Brano citato |
»»
Maggiore è l’attenzione che concediamo alle coincidenze,
maggiore è la frequenza con cui ci appaiono,
e quindi maggiore sarà la nostra capacità di leggere i messaggi
che ci trasmettono sulla direzione da dare al nostro viaggio terreno.
Deepak Chopra
Per comprendere il senso della struttura, occorre provare a pensare a quando tornate a casa e nel quartiere-paese-città dove siete cresciuti e vi sentite subito come ripiombati in una vecchia atmosfera fatta di tutto: relazioni, umori, abitudini, equilibri, cose che si possono dire e fare e altre che per carità!
Sentite che è proprio difficile mantenere la struttura che avete così faticosamente costruito negli anni e anni di crescita e scoperte e costruzione della vostra realtà adulta quando le pressioni sono mille e una in più di quelle che possiamo sopportare.
Sfido chiunque a mantenere le proprie abitudini alimentari tornando a casa dalla mamma.
“Mamma, i pomodori non mi sono mai piaciuti”.
“E perché non me l’hai mai detto?”.
E niente. E’ una battaglia persa.
Questo esempio che fa sorridere si esplicita meglio quando cerchiamo di cambiare qualcosa che ci fa proprio star male. Un rapporto che è finito ormai da troppo tempo e a cui penso ancora e enormemente. E ci sono talmente dentro che non riesco più nemmeno a pensare ad un’altra storia d’amore possibile per me.
Oppure se vivo una vita senza alcun senso o interesse per il lavoro che faccio o non riesco a relazionarmi senza sentirmi sempre senza stima né valore. Oppure ancora se vivo di paure, di rabbie malcelate, di insoddisfazioni.
Occorre che io cambi struttura. Riferimenti, pensieri, immagini interne, ispirazioni, tipi di rapporto, praticamente ogni cosa. Si dichiarano gli Stati Generali. Guarda, ho deciso di dare un taglio ad un modo intero di vivere e mi sto facendo aiutare (o mi sto sbattendo da solo) per trovare una strada nuova, finalmente fuori dalle stesse dinamiche di sempre.
Ecco cosa si fa per crearsi una nuova struttura.
No, grazie, non vengo. Cerco di fare altro.
Per prima cosa non si cerca più di risolvere quegli agganci che finalmente vediamo come tali. E qui ne abbiamo parlato nel dettaglio, su che cosa smettere di raccogliere. Se mi sento insoddisfatto, la strada non è più lottare per raggiungere quell’obiettivo e poi quell’altro. Perché alla fine di ognuno sempre insoddisfatto mi ritrovo.
Questo è il lasciare andare di cui abbiamo parlato al punto relativo. Sono le due gambe del nuovo cammino: lasciare andare e costruirsi una nuova struttura, fatta di altri rimandi.
Lasciar andare qualcosa per costruire qualcos’altro. Sempre tra queste due risorse mi muovo. Perché è sul come mai e sulla storia della mia insoddisfazione, che si gioca la partita. Non è più e mai più sul colmare l’insoddisfazione. Perché è una smania interna che va compresa e risolta dentro, e non colmata fuori. E almeno questo risultato ce lo portiamo a casa.
««
Dati forniti |
»»
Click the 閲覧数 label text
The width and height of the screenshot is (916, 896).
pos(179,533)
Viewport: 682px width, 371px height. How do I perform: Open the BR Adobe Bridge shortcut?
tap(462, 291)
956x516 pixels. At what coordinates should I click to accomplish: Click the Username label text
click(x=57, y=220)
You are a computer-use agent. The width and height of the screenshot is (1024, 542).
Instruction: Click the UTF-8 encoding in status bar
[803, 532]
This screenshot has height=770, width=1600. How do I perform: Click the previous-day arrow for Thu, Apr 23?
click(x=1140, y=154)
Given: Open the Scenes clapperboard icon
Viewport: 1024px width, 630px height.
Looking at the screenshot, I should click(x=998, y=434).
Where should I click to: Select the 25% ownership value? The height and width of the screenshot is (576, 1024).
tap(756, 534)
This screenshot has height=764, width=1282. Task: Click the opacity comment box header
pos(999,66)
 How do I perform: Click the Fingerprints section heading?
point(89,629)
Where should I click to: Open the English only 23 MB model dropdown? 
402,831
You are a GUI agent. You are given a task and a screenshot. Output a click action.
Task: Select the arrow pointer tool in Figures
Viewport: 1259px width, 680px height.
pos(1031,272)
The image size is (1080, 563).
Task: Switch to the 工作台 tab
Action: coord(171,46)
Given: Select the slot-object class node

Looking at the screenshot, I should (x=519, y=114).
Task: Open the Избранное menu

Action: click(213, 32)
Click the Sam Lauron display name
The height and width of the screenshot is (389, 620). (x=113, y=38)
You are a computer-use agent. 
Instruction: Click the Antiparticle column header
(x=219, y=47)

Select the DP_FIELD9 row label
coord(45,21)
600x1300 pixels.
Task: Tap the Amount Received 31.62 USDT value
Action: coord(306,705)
««
Compito | Per favore, prosegui il brano sul costruirsi una nuova struttura di vita, ripartendo subito dopo la sua ultima frase.

Risposta al compito |
E qui, come vedete, si parte a ragionare fin da subito in termini di struttura.
A che cosa mi riferisco quando sono insoddisfatto? E come la immagino la mia eventuale situazione soddisfatta? E perché a mio avviso non arriva mai, in modo ogni volta ripetuto?
Ci sono due grandi scenari in questa operazione.
A. Il faidate del proprio sviluppo.
B. E il cammino personale e terapeutico assistito e condiviso in terapia.
Entrambi funzionano agendo sulle stesse leve, più o meno, quindi i contenuti sono quelli: abitudini, relazioni ecc. Li abbiamo appena nominati.
Ma i modi sono ovviamente più articolati; provati da decenni quelli della terapia (diremmo e speriamo: di qualsiasi terapia).
A noi ovviamente quel che ha cambiato l’esistenza è stata la Bioenergetica, come prassi, e lo strumento metodologico è consistito nel cammino di Trasformazione del Carattere di Stephen M. Johnson.
Poi i termini, i passi necessari e quelli secondari, la successione, il che cos’è davvero importante, ce lo siamo conquistati ogni giorno verificando ciò che funziona e ciò che invece cambia molto meno le dinamiche personali.
Da qui le 5 Rivoluzioni Bioenergetiche e il Cammino dei 5 Stadi della Trasformazione del Carattere.
Grazie a tutto questo, è stato più facile farlo e spiegarlo, il cammino, intraprenderlo e aggiustarlo via via. Direi che solo così è stato possibile.
Ma in sostanza, qui vogliamo solo ribadire che se io voglio cambiare e non ragiono in termini di struttura, non vado da nessuna parte.
Quali sono i miei riferimenti oggi? E quali sono invece quelli che vorrei avere? Questa è la domanda cardine del processo.
Ad esempio: mi riferisco sempre a brutti pensieri? Negativi e sempre uguali? E invece che cosa vorrei che mi occupasse il tempo e lo spazio? E vorrei che mi riferissi ad uno scenario molto migliore? E come si fa? E inizio a provare. Il Dare Luce si riferisce proprio a questo.
Se lo faccio da solo (è sempre un po’ così, perché l’iniziativa è una gran bella cosa), inizio magari a praticare meditazione o yoga o sport o danza o qualcosa che mi dia atmosfere diverse, appunto. E che mi nutra in modo sostanzialmente migliore. Inizio un nuovo corso che poi mi fa da traino, trascinamento, aggancio importante e concreto.
Il senso che è che abbiamo bisogno come il pane di stimoli così.
Le vacanze sono un ottimo esempio (!). Sono davvero le vacanze migliori che vorrei fare? Oppure non oso nemmeno da anni a pensarle belle come un tempo?
E se mi butto ancora di più, non smetto mai di seguire le indicazioni, le letture, gli spunti, le esperienze e gli esercizi che mi fornisce un terapeuta professionista e abilitato a farlo.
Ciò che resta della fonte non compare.